* _Task details_
When the string "width" occurs in a line of the records, show that line.

* _Data supplied_

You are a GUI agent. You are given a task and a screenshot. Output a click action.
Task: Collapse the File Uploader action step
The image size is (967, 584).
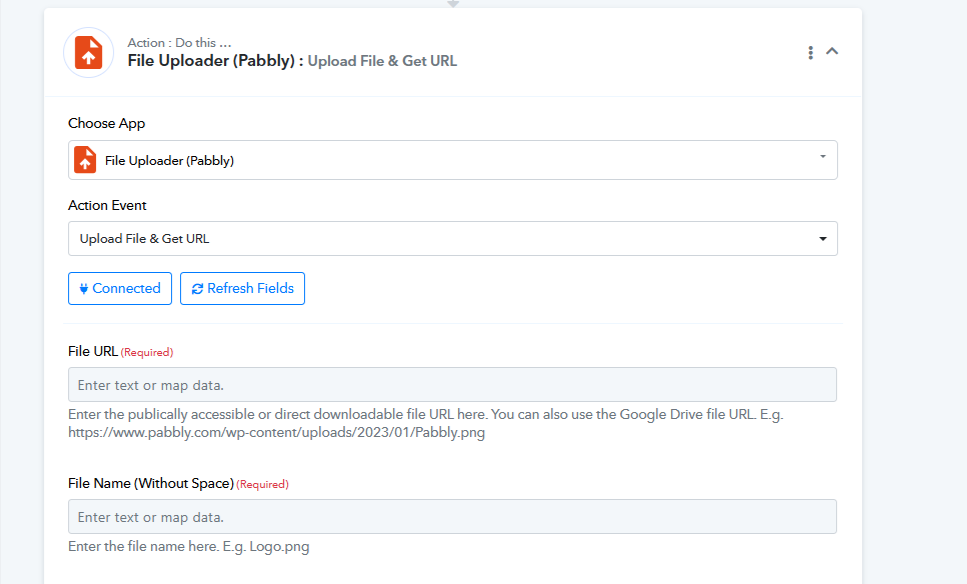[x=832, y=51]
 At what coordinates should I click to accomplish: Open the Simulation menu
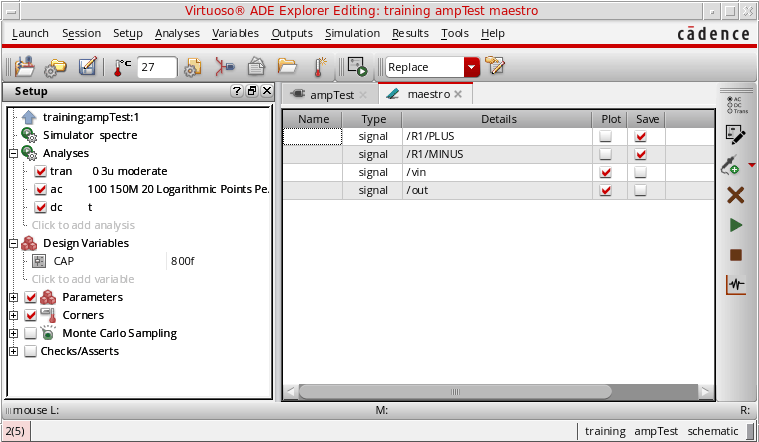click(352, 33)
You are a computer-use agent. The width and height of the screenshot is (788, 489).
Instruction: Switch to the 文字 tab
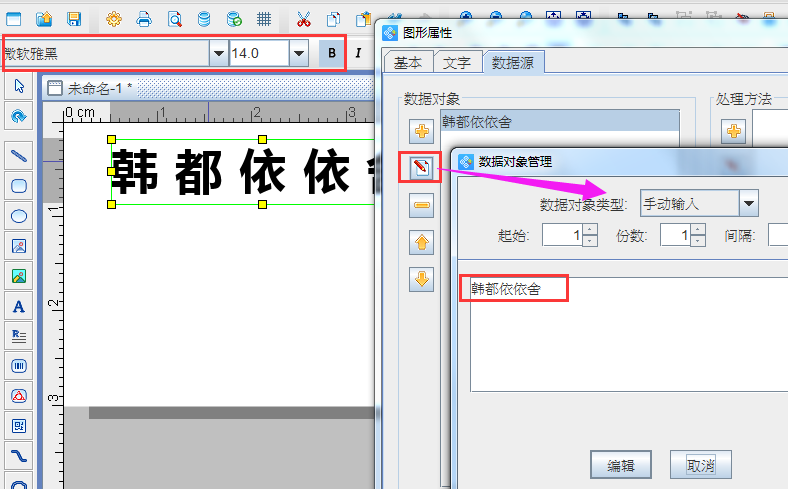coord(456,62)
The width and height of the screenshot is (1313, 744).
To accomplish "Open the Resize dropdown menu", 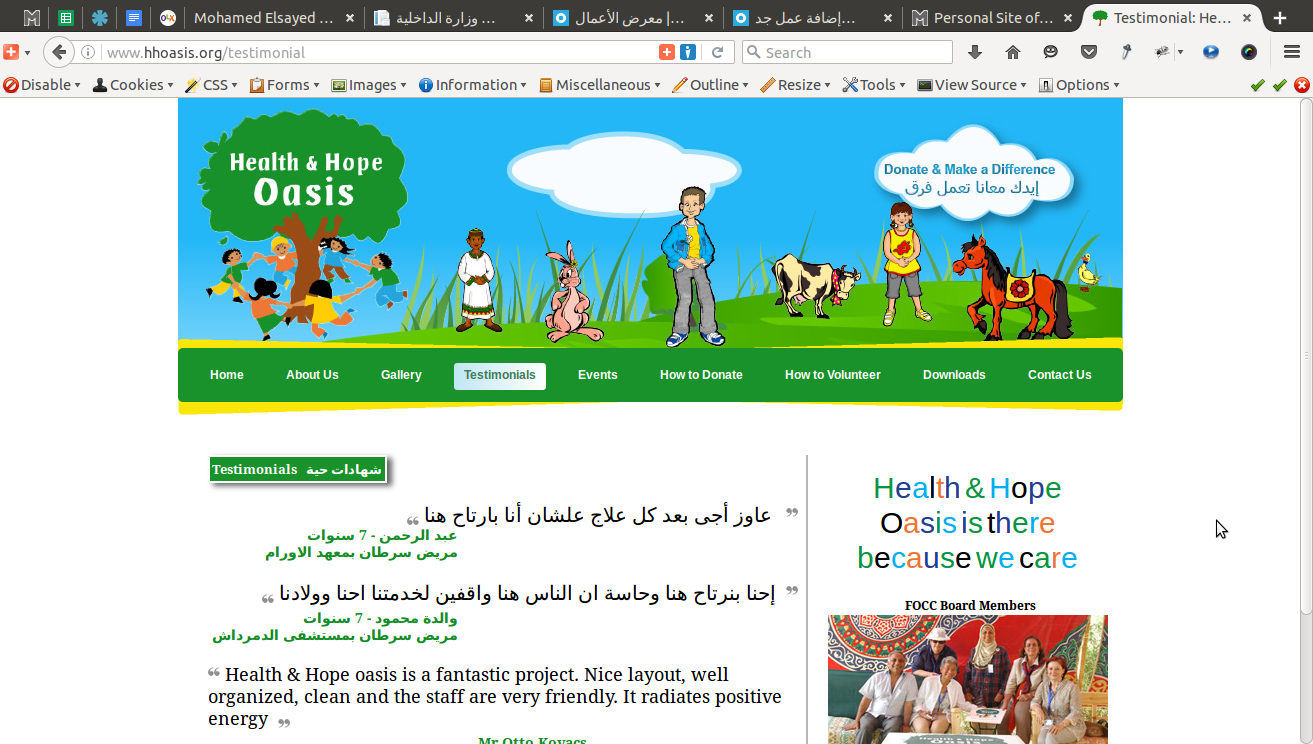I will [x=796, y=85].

* _Result for this task_
You are a computer-use agent. The width and height of the screenshot is (788, 489).
The width and height of the screenshot is (1313, 744).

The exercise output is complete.